§ Items listed in a dataset:
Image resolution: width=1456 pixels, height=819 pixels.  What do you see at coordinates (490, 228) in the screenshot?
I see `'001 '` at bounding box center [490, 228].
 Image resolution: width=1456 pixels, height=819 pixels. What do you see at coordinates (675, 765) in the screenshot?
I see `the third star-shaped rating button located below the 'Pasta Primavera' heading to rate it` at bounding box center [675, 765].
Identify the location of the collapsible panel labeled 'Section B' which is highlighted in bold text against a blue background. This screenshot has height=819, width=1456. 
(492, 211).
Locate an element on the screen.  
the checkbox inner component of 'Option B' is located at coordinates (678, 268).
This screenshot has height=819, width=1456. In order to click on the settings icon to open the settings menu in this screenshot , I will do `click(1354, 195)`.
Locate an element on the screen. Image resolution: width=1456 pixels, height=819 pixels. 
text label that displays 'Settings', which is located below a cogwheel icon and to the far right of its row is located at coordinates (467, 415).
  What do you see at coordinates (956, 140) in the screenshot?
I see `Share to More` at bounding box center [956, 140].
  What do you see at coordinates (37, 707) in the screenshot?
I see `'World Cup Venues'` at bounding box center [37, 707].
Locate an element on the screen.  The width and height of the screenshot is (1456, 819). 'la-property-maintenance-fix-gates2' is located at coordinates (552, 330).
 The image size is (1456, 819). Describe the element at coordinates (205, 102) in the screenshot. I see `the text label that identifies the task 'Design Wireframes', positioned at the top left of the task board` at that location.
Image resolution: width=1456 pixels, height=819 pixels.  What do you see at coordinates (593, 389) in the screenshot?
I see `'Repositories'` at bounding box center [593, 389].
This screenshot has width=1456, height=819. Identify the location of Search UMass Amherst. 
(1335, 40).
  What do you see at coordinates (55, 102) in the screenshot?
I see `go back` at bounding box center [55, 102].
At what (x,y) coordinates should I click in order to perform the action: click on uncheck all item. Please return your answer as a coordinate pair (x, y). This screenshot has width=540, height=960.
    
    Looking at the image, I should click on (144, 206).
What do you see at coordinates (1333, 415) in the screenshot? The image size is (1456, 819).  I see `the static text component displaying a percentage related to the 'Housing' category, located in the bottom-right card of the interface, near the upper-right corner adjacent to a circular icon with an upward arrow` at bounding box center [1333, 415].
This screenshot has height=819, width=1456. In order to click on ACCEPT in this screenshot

§ Exercise objective: Rewrite the data from the line with "What do you see at coordinates (1333, 415)" through the end of the data, substituting "page" for "screenshot" and keeping everything else unchanged.

§ Answer to the problem:
What do you see at coordinates (1333, 415) in the page? The image size is (1456, 819).  I see `the static text component displaying a percentage related to the 'Housing' category, located in the bottom-right card of the interface, near the upper-right corner adjacent to a circular icon with an upward arrow` at bounding box center [1333, 415].
This page has height=819, width=1456. In order to click on ACCEPT in this page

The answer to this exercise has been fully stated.